The data
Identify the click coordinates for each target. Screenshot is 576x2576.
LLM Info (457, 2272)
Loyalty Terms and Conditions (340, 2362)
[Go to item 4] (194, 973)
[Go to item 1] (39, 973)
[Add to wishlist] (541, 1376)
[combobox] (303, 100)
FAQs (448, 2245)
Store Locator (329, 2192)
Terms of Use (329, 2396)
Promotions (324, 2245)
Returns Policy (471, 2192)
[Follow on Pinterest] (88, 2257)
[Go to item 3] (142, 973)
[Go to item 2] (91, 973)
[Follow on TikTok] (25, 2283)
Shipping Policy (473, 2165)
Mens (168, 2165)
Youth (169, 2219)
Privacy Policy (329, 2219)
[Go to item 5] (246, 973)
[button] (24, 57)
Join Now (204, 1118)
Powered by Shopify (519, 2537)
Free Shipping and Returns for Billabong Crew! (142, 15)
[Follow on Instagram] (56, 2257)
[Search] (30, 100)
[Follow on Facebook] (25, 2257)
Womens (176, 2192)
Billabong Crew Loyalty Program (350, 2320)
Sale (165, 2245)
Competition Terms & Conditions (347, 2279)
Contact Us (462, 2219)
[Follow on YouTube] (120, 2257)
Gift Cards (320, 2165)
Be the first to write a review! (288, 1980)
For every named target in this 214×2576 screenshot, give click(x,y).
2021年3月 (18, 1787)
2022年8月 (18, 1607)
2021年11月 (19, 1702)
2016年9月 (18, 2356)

What you need to do
Everything above, from first entry to last, must be reproduced exactly.

Solution to this task
Identify the click coordinates for each target. Screenshot is 576x2576.
LLM Info (457, 2272)
Loyalty Terms and Conditions (340, 2362)
[Go to item 4] (194, 973)
[Go to item 1] (39, 973)
[Add to wishlist] (541, 1376)
[combobox] (303, 100)
FAQs (448, 2245)
Store Locator (329, 2192)
Terms of Use (329, 2396)
Promotions (324, 2245)
Returns Policy (471, 2192)
[Follow on Pinterest] (88, 2257)
[Go to item 3] (142, 973)
[Go to item 2] (91, 973)
[Follow on TikTok] (25, 2283)
Shipping Policy (473, 2165)
Mens (168, 2165)
Youth (169, 2219)
Privacy Policy (329, 2219)
[Go to item 5] (246, 973)
[button] (24, 57)
Join Now (204, 1118)
Powered by Shopify (519, 2537)
Free Shipping and Returns for Billabong Crew! (142, 15)
[Follow on Instagram] (56, 2257)
[Search] (30, 100)
[Follow on Facebook] (25, 2257)
Womens (176, 2192)
Billabong Crew Loyalty Program (350, 2320)
Sale (165, 2245)
Competition Terms & Conditions (347, 2279)
Contact Us (462, 2219)
[Follow on YouTube] (120, 2257)
Gift Cards (320, 2165)
Be the first to write a review! (288, 1980)
For every named target in this 214×2576 screenshot, give click(x,y).
2021年3月 (18, 1787)
2022年8月 (18, 1607)
2021年11月 (19, 1702)
2016年9月 (18, 2356)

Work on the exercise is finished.